TASK REQUIREMENTS:
Would you retype the listing below exactly as given?

AVAILABLE RECORDS:
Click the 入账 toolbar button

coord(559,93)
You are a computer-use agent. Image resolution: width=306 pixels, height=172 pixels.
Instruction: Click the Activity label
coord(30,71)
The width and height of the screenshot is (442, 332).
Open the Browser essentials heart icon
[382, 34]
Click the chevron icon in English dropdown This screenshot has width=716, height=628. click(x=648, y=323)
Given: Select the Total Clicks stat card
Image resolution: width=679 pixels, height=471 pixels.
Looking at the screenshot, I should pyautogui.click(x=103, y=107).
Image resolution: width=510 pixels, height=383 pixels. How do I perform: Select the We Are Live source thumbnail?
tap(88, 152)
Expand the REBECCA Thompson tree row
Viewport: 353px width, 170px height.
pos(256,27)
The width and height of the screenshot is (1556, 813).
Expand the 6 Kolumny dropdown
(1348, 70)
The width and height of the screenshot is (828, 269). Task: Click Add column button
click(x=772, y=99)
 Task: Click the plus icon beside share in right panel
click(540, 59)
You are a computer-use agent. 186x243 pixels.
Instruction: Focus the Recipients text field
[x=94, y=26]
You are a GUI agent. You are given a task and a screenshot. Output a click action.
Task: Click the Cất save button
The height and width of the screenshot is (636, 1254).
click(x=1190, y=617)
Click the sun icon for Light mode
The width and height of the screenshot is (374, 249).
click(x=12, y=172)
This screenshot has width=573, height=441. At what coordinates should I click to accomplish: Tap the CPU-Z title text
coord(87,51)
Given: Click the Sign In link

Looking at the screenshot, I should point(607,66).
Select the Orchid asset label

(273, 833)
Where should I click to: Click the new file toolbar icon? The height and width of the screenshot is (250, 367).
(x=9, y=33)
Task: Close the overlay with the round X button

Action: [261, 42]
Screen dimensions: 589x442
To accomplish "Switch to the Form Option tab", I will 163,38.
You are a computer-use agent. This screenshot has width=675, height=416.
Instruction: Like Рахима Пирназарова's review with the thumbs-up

FINAL ANSWER:
Click the 入账 toolbar button

coord(559,93)
You are a computer-use agent. Image resolution: width=306 pixels, height=172 pixels.
Instruction: Click the Activity label
coord(30,71)
The width and height of the screenshot is (442, 332).
Open the Browser essentials heart icon
[382, 34]
Click the chevron icon in English dropdown This screenshot has width=716, height=628. click(x=648, y=323)
Given: Select the Total Clicks stat card
Image resolution: width=679 pixels, height=471 pixels.
Looking at the screenshot, I should pyautogui.click(x=103, y=107).
Image resolution: width=510 pixels, height=383 pixels. How do I perform: Select the We Are Live source thumbnail?
tap(88, 152)
Expand the REBECCA Thompson tree row
Viewport: 353px width, 170px height.
pos(256,27)
The width and height of the screenshot is (1556, 813).
Expand the 6 Kolumny dropdown
(1348, 70)
The width and height of the screenshot is (828, 269). Task: Click Add column button
click(x=772, y=99)
 Task: Click the plus icon beside share in right panel
click(540, 59)
You are a computer-use agent. 186x243 pixels.
Instruction: Focus the Recipients text field
[x=94, y=26]
You are a GUI agent. You are given a task and a screenshot. Output a click action.
Task: Click the Cất save button
The height and width of the screenshot is (636, 1254).
click(x=1190, y=617)
Click the sun icon for Light mode
The width and height of the screenshot is (374, 249).
click(x=12, y=172)
This screenshot has width=573, height=441. At what coordinates should I click to accomplish: Tap the CPU-Z title text
coord(87,51)
Given: Click the Sign In link

Looking at the screenshot, I should point(607,66).
Select the Orchid asset label

(273, 833)
Where should I click to: Click the new file toolbar icon? The height and width of the screenshot is (250, 367).
(x=9, y=33)
Task: Close the overlay with the round X button

Action: [261, 42]
Screen dimensions: 589x442
To accomplish "Switch to the Form Option tab", I will 163,38.
You are a computer-use agent. This screenshot has width=675, height=416.
Instruction: Like Рахима Пирназарова's review with the thumbs-up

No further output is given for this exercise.